Quant à Julien, nous l’avons laissé dans une situation d’esprit qui rendait probable et imminente l’insulte proférée. Au moment où il demandait grâce pour ainsi dire, l’Homme Rouge s’était arrêté, pris de compassion. Mais l’Homme Rouge avait sans doute un intérêt plus fort que sa pitié. Après un silence, il reprit la parole. Julien était livide à l’écouter.

— Avez-vous la mémoire si courte, disait l’inconnu que vous ayez oublié votre joyeux souper du café Anglais, monsieur le vicomte !… Vous aviez là une belle maîtresse, sur ma parole !

Julien se souvenait de ses doutes ; il sentait venir la révélation poignante ; il avait envie de tuer cet homme pour arrêter les mots dans sa gorge au passage.

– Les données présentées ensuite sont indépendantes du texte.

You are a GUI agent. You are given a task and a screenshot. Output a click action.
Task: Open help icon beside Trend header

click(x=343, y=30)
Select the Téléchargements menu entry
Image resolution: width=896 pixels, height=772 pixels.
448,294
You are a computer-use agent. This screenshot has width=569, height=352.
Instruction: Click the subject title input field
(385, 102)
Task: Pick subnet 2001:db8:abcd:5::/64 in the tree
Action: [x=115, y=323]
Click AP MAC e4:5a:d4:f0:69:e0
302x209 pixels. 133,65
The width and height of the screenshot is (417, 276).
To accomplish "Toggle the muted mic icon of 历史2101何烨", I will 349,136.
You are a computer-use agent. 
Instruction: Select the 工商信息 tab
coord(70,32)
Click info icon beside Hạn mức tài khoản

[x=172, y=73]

— Mais ces belles maîtresses, reprit l’Homme Rouge, ne sont pas bonnes à porter un nom comme celui de votre père… d’autant qu’elles ont souvent la mémoire admirablement ornée et qu’elles regorgent de souvenirs… À ce propos, monsieur le vicomte, si vous gardiez quelques doutes, ayez la bonté de demander à la comtesse Esther des nouvelles d’un certain baron allemand qui avait nom Goëtz…

Julien voulut parler, mais il ne put.

— Un bon vivant que ce Goëtz ! reprit l’Homme Rouge ; ma foi ! la comtesse et lui s’entendaient à merveille, bien que le baron n’eût point la bouffonne idée de l’épouser !…

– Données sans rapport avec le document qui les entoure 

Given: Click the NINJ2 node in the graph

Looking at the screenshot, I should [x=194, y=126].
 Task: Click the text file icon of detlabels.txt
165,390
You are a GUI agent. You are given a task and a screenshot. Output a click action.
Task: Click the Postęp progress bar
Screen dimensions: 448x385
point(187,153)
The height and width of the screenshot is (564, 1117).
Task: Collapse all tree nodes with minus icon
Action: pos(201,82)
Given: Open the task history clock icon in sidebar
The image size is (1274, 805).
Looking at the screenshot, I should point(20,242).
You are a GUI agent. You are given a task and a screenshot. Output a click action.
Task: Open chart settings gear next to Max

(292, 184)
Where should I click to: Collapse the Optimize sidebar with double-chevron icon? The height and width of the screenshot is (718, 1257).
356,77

Julien demanda le silence, d’un geste où il y avait autant de prière que de menace.

— Non, dit l’inconnu, répondant à ce geste, je ne veux pas me taire avant d’avoir achevé… car je suis l’ami du vicomte Raymond, depuis sa mort comme durant sa vie… Et ce ne sera pas sans être averti que son fils deviendra l’époux d’une femme perdue !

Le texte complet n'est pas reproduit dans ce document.